TASK BRIEF. Reproduce the section of the asset allocation text below, starting at the words "3. Spending would" and stopping after "a lifetime...or something....".

2. Interest in asset allocation might fade to the background? If we, doubtfully, made it past item 1, then we might see that asset allocation could get less interesting. I have not run this very carefully yet with respect to different risk aversions and allocations but I'll at least try once (or if) I get my software back; maybe in a few months. Based on past simulations and reading, my guess, based on the lower risk aversion coefficients, is that one might find oneself generally avoiding fixed income allocations above 60-70% and below 10-20% but otherwise be mostly indifferent in-between. The efficiency of the portfolio in eff frontier terms, on the other hand, would probably be way more interesting than exact allocation (this is why alt risk and trend following in the presence of consumption and sequence risk seems so appealing. All this needs a more formal look, though. Newfound research recently did some interesting work in this area using backward induction and SDP). But these thoughts are nothing more than a vague "proof by guessing and asserting" so you can take it with a grain of salt. I'll try to take a look at this at the end of summer.
3. Spending would sort up to the top of the pile of "levers." The outsized impact of consumption plans and spending control would become very very apparent. This is another area, like #1, where an advisor would balk. They have no real control over spending. This would either kill the RULC idea entirely or spark innovative arrangements I cannot even imagine. Maybe there would be some kind of comp adjusted by variance from planned budgets over a lifetime...or something....

Click-target data
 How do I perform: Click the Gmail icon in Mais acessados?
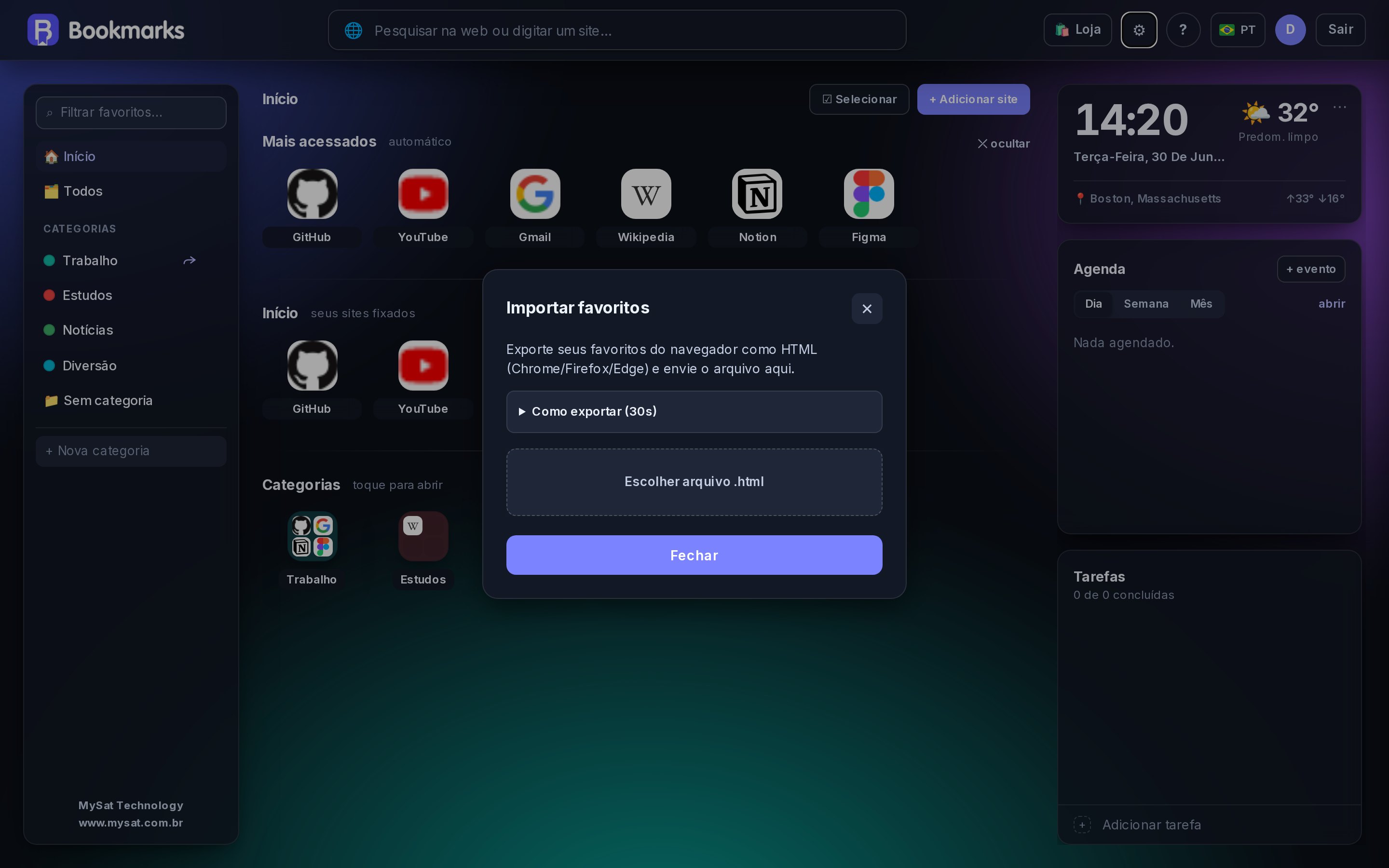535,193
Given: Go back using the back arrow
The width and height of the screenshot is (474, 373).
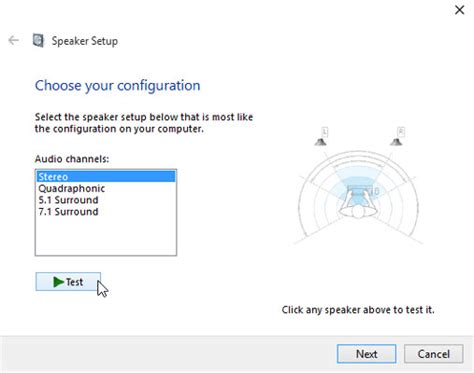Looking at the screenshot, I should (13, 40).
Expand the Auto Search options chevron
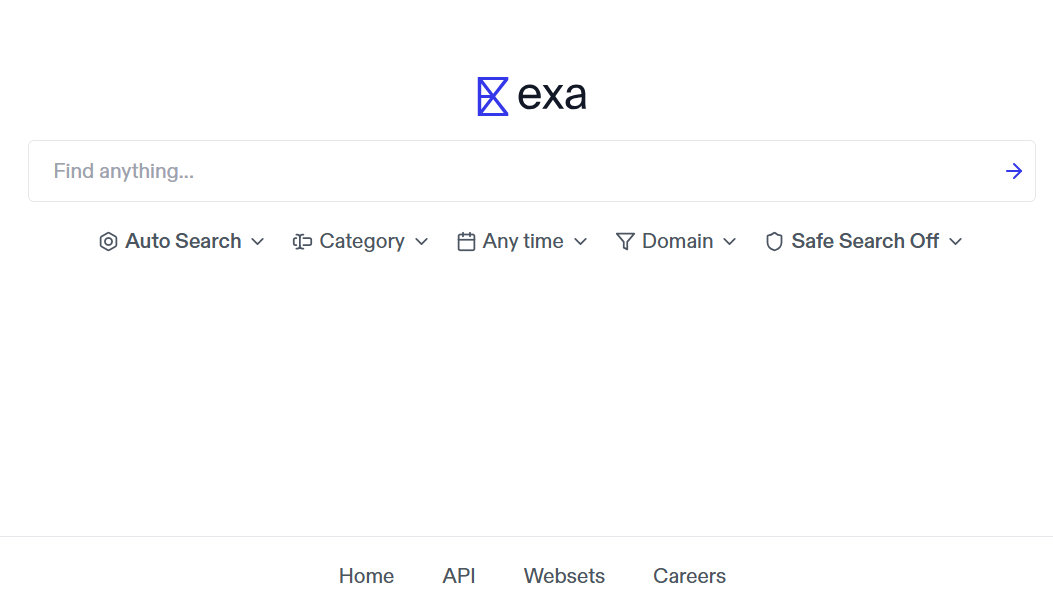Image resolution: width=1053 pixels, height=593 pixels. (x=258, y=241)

EXERCISE OUTPUT.
3. Spending would sort up to the top of the pile of "levers." The outsized impact of consumption plans and spending control would become very very apparent. This is another area, like #1, where an advisor would balk. They have no real control over spending. This would either kill the RULC idea entirely or spark innovative arrangements I cannot even imagine. Maybe there would be some kind of comp adjusted by variance from planned budgets over a lifetime...or something....